### Text:
%%

The engagement in the medical model of aging and its concentration on the physical components of health has in the words of Vailant19 given rise to intensive volumes of research on “physical longevity” with scarcity of studies on “psychological longevity”.20‒23
Vailant19 discusses the successful aging through assessing health and its classification into physical health, psychological health, subjective health and objective health. Challenging the pervasive indices of health and its monopoly within physical health templates, Vailant19 argues that decay in the physical health is not necessarily tantamount to a dissipation of psychological health. Vailant19 considers the togetherness of four facets of health namely, psychical, psychological, subjective and objective health as the prerequisites for the good health and argues that biologically, you can be young or old for your chronological age. Second, physical health involves experiencing the biological ravages of age without feeling sick. Good self –care, high morale, intimate friends, mental health, and coping strategies often make the difference between being ill and feeling sick.
Langer’s work on aging, mindlessness and mindfulness especially the findings on Counter clockwise (2009) demonstrate that aging is largely under the influence of cultivation and socialization. The recursive patterns of thinking about aging, according to Langer,7 is embedded within an imposing set of mindless assumptions that highlight aging and its associative implications with decay, degeneration and decline. Counterclockwise findings indicate how health and aging can be created through our own assumptions and how a change in the underlying assumptions of health and aging would contribute to a transformation in the nature of aging. The power of choices may help people explore the possibility of revisiting the components of aging in that we create aging through our own choices. An objective and subjective implementation of mindfulness, according to Counterclockwise, would give rise to choice oriented decisions and their implication for revitalization.
Through proposing a relationship between psychology of possibility and aging process, Langer7 readily challenges the constriction of aging and health within the accumulative medical model.

%%

Can you reproduce, word for word, the stretch of the passage on aging above from "Through proposing a" through "accumulative medical model."?

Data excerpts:
%%

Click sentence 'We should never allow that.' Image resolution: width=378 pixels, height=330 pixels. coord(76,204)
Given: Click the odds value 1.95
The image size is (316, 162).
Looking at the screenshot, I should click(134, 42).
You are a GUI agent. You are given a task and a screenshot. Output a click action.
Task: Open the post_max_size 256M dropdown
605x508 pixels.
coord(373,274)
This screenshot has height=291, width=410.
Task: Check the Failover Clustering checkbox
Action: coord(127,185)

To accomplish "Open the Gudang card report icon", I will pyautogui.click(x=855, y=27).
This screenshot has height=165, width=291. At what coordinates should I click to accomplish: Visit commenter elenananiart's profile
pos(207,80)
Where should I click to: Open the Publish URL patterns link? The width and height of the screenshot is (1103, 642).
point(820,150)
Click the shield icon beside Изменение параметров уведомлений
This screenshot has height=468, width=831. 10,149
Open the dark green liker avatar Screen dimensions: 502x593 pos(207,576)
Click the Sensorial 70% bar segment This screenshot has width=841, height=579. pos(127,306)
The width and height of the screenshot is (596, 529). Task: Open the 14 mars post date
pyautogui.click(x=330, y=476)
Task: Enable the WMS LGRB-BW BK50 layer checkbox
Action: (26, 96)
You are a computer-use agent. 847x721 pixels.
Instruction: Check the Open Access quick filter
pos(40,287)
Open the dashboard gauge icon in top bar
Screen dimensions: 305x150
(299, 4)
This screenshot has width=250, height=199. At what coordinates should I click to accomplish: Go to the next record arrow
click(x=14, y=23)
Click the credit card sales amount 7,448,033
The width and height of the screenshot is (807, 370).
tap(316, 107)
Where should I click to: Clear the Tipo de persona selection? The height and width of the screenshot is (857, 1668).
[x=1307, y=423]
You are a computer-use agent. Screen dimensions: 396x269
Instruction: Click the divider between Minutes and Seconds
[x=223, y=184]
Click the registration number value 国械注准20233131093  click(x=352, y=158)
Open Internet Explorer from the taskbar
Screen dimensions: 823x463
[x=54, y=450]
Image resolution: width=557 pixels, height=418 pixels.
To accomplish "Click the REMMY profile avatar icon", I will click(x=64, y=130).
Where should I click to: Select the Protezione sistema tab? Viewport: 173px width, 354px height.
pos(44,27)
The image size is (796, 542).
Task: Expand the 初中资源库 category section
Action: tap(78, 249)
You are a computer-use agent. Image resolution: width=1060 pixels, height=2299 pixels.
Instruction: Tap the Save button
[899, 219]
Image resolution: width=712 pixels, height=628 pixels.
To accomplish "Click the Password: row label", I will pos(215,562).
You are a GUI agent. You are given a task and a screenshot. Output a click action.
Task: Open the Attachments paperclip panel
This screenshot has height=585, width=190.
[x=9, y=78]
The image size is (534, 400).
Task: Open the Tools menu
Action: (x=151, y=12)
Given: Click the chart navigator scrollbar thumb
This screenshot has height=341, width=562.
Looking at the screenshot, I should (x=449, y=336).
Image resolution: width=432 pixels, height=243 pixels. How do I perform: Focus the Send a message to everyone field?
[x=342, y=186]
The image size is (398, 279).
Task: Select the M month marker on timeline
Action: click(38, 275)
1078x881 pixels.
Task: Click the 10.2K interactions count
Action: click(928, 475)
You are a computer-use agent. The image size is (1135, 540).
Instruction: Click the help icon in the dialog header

%%

### Answer:
Through proposing a relationship between psychology of possibility and aging process, Langer7 readily challenges the constriction of aging and health within the accumulative medical model.